** Supplied passage **
__________________________________________________

# Tutorial 10 - DMA Memory

There's a secret I haven't told you! A certain part of our code doesn't work
anymore since the [virtual memory](../0D_virtual_memory) tutorial. There is a
regression that manifests in the `Videocore Mailbox` driver. It will only work
until **paging and caching** is switched on. Afterwards, the `call()` method
will fail. Why is that?

The reason is that in our code, the RPi's processor is sharing a `DRAM buffer`
with the `Videocore` device. In other words, the concept of **shared memory** is
used. Let's recall a simplified version of the protocol:

1. RPi `CPU` checks the `STATUS` MMIO register of the `Videcore` if a message can
   be written.
2. If so, `CPU` writes the address of the `DRAM buffer` in which the actual
   message is stored into the `Videocore`'s `WRITE` MMIO register.
3. `CPU` checks the `STATUS` and `READ` MMIO registers if the Videocore has
   answered.
4. If so, `CPU` checks the first `u32` word of the earlier provided `DRAM buffer`
   if the response is valid (the `Videocore` puts its answer into the same buffer
   in which the original request was stored. This is what is commonly called
   a `DMA` transaction).

At step **4**, things break. The reason is that code and **page tables** were
set up in a way that the `DRAM buffer` used for message exchange between `CPU`
and Videcore is attributed as _cacheable_.

__________________________________________________

** Data listing **
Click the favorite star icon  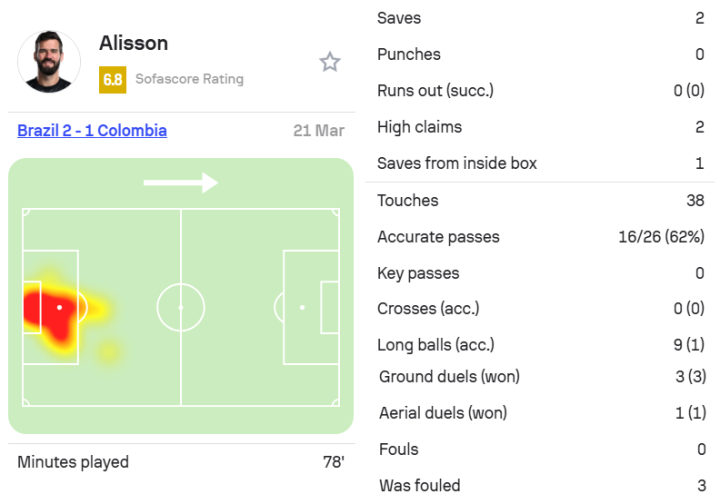coord(330,62)
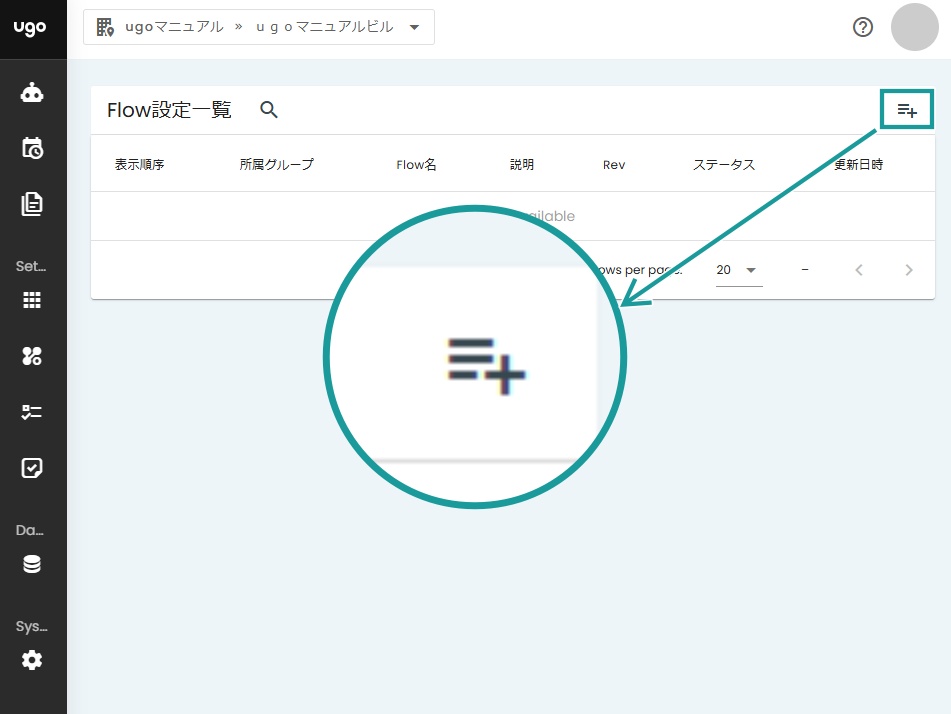Open the documents icon in the sidebar
The image size is (951, 714).
pyautogui.click(x=33, y=204)
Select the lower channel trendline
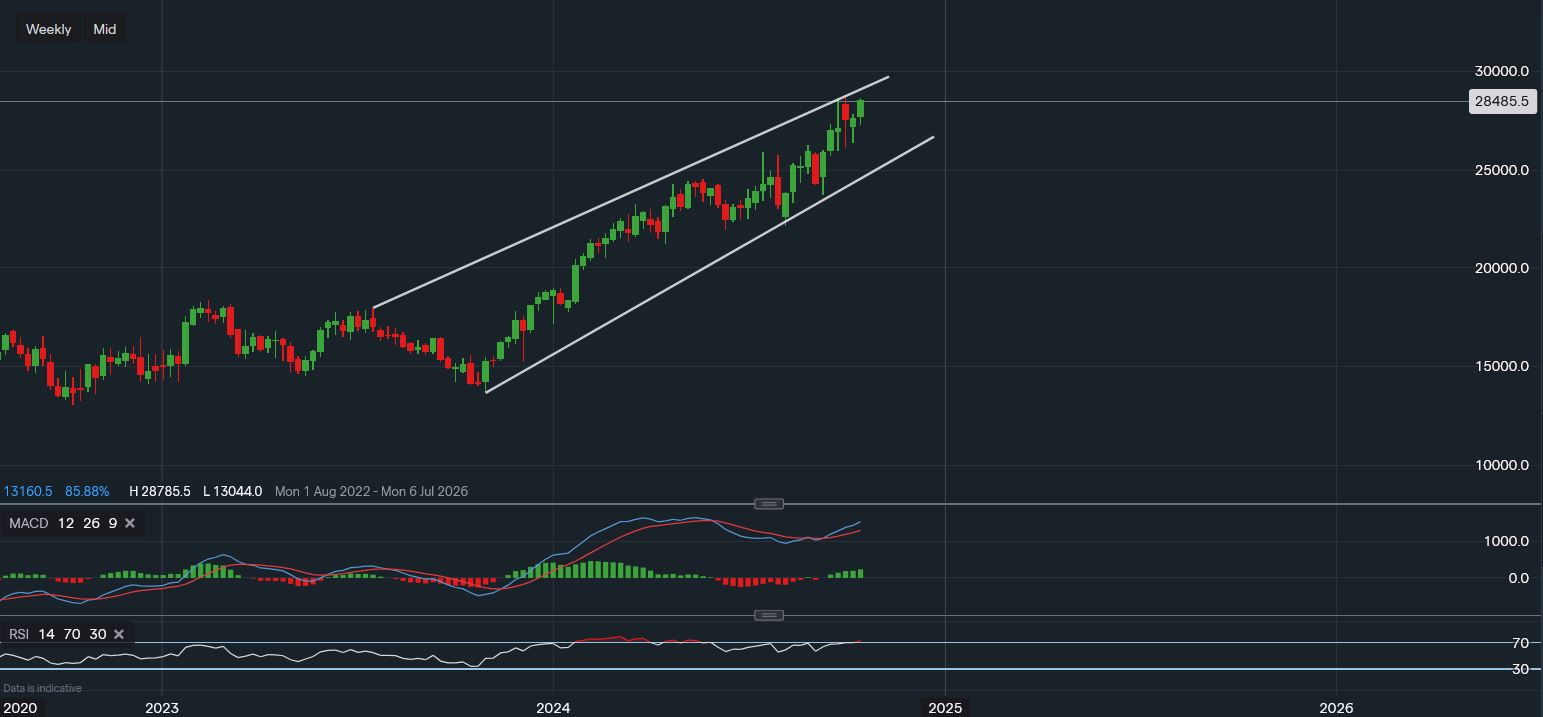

__________________________________________________

** Complete the following **
**A.** In the DMA memory tutorial, at which numbered step of the protocol do things break?
**B.** Decide whether each statement agrees with the DMA memory tutorial, answering yes or no and quoting the deciding words: (i) The tutorial presents a simplified version of the protocol. (ii) The Videocore places its answer in a different buffer from the one holding the original request.

** Task-by-task results **
**A.** Step 4.

**B.**
(i) Yes: "Let's recall a simplified version of the protocol"
(ii) No: "puts its answer into the same buffer in which the original request was stored"